> **Aim of the exercise**
Every line from the one containing "Image resolution: width=509" through the end of the data is to be copied exactly, and nothing outside that range.

> **Supplied information**

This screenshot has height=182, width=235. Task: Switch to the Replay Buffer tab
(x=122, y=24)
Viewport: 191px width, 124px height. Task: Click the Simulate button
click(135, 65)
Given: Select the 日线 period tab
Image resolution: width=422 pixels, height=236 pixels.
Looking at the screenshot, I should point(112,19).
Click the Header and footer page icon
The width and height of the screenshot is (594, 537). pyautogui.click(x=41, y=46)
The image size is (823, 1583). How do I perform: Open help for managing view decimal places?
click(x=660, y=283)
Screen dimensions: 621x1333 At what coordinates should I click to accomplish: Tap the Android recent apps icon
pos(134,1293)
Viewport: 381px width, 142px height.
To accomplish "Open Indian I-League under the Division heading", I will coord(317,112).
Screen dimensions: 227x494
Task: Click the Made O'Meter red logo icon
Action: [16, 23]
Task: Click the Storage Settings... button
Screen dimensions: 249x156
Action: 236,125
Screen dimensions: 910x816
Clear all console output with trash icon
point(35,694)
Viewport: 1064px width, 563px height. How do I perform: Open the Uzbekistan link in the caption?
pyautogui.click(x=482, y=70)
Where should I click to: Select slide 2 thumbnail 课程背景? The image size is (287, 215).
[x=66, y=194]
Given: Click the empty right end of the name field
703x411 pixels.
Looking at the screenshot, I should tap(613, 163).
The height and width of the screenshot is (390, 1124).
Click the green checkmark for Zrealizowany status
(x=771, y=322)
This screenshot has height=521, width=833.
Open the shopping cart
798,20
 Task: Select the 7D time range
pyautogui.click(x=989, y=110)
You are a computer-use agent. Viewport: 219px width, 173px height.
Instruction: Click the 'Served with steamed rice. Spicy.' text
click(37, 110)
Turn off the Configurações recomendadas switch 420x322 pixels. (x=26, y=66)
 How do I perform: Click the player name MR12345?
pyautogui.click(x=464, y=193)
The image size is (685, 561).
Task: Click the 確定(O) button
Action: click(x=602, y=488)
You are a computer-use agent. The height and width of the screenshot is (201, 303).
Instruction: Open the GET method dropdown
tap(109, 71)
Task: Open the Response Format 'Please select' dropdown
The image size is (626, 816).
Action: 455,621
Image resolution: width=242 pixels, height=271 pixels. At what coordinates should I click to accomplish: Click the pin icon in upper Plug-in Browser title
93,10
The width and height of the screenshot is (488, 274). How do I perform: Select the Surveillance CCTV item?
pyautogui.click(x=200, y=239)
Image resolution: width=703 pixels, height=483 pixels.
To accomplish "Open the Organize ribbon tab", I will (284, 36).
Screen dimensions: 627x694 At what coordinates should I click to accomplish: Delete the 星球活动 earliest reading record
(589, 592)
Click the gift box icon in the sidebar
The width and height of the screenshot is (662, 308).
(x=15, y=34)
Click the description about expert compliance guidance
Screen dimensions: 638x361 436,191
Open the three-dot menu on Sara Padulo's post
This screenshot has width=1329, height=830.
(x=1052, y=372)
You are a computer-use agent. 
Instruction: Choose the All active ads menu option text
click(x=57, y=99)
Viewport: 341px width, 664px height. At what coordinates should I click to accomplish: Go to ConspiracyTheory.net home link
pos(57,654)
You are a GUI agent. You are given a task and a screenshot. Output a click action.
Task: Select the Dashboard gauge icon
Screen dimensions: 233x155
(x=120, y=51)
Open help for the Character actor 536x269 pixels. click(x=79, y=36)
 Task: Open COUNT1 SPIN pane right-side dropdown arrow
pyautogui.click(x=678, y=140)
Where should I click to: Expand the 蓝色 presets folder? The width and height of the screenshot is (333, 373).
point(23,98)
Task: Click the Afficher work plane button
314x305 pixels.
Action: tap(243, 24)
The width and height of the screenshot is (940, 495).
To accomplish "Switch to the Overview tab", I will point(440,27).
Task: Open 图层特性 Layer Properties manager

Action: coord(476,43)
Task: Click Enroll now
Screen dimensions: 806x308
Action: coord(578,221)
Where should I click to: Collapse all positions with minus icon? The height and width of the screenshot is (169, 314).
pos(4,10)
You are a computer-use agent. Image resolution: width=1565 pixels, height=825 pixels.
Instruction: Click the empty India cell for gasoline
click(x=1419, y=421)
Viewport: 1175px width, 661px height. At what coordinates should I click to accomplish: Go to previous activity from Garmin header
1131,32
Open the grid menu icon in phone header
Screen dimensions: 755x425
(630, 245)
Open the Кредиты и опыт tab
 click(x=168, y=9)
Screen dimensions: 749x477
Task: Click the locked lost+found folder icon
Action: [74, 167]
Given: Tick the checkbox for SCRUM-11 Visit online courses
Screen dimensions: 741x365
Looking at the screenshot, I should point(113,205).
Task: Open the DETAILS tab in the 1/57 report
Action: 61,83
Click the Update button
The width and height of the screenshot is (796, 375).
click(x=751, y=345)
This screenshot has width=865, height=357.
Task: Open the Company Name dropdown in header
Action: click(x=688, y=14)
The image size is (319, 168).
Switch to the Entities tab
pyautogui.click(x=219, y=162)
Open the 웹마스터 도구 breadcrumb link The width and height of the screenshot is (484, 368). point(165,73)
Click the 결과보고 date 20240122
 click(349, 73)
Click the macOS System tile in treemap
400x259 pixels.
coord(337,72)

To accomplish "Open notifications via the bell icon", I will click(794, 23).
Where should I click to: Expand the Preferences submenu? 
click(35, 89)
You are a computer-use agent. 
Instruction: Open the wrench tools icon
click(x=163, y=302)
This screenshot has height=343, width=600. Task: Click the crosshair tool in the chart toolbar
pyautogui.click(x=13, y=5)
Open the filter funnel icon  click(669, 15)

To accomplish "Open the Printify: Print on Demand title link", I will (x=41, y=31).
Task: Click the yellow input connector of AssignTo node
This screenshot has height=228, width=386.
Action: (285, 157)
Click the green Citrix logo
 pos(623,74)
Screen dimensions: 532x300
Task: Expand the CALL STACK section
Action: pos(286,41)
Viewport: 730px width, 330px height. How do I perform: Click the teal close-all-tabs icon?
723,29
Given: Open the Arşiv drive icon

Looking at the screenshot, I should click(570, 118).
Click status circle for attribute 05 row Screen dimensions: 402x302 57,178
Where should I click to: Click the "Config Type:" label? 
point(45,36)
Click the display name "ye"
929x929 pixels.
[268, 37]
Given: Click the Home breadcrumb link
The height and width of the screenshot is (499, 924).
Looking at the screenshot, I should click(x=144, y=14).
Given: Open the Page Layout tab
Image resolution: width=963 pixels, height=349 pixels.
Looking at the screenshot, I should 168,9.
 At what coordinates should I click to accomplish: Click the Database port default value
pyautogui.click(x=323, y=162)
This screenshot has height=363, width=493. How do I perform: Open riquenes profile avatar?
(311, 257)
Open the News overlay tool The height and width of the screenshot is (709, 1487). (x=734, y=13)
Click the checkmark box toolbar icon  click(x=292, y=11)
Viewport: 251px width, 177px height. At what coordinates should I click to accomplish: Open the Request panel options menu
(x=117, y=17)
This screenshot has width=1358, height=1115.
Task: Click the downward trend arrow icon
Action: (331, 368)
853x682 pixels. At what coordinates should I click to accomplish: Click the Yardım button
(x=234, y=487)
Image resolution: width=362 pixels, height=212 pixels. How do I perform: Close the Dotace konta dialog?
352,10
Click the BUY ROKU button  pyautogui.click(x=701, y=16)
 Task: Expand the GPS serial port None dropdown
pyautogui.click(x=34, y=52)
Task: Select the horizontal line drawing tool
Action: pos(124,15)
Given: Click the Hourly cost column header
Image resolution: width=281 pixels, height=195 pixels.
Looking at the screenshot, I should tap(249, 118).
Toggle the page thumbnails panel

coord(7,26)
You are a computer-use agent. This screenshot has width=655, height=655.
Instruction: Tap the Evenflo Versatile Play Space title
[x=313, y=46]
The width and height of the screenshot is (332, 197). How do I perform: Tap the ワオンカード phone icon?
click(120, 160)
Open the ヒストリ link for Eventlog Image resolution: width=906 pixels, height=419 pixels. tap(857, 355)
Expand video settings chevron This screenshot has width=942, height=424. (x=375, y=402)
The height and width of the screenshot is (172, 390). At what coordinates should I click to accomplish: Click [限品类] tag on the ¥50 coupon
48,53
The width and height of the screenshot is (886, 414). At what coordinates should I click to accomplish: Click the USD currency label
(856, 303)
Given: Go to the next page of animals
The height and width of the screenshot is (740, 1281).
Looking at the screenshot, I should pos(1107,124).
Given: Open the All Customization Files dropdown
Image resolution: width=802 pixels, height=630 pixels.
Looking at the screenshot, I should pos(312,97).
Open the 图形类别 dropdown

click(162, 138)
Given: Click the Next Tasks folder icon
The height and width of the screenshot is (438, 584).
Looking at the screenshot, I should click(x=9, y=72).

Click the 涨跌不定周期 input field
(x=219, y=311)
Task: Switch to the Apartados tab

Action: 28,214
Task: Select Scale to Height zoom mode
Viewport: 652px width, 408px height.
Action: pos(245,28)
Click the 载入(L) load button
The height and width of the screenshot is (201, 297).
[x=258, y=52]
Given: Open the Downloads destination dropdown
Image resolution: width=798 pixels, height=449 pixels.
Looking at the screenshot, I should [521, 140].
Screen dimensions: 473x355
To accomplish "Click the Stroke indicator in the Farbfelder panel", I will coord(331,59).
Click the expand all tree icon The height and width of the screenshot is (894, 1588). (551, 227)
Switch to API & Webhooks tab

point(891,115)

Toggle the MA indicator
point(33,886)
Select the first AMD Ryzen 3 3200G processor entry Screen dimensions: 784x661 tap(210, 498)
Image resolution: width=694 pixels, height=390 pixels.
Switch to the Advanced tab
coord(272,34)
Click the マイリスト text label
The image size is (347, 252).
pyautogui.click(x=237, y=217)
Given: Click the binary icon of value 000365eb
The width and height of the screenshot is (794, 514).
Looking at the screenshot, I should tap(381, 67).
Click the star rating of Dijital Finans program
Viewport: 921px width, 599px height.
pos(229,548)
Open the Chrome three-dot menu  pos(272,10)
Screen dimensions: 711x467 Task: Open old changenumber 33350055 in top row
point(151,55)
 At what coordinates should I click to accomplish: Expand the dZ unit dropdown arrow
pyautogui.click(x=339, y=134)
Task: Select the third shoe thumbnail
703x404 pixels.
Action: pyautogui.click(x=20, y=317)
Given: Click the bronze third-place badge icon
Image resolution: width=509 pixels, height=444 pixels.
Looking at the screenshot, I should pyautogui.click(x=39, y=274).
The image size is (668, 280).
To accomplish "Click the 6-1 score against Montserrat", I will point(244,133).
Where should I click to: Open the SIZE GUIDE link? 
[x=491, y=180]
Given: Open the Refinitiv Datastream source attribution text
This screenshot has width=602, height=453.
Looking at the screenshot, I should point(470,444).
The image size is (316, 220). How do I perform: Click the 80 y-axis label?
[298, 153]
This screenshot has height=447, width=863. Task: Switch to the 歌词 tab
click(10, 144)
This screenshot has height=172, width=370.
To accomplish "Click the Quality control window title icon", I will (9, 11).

> **Response box**
Image resolution: width=509 pixels, height=444 pixels.
Looking at the screenshot, I should pyautogui.click(x=39, y=274).
The image size is (668, 280).
To accomplish "Click the 6-1 score against Montserrat", I will point(244,133).
Where should I click to: Open the SIZE GUIDE link? 
[x=491, y=180]
Given: Open the Refinitiv Datastream source attribution text
This screenshot has width=602, height=453.
Looking at the screenshot, I should point(470,444).
The image size is (316, 220). How do I perform: Click the 80 y-axis label?
[298, 153]
This screenshot has height=447, width=863. Task: Switch to the 歌词 tab
click(10, 144)
This screenshot has height=172, width=370.
To accomplish "Click the Quality control window title icon", I will (9, 11).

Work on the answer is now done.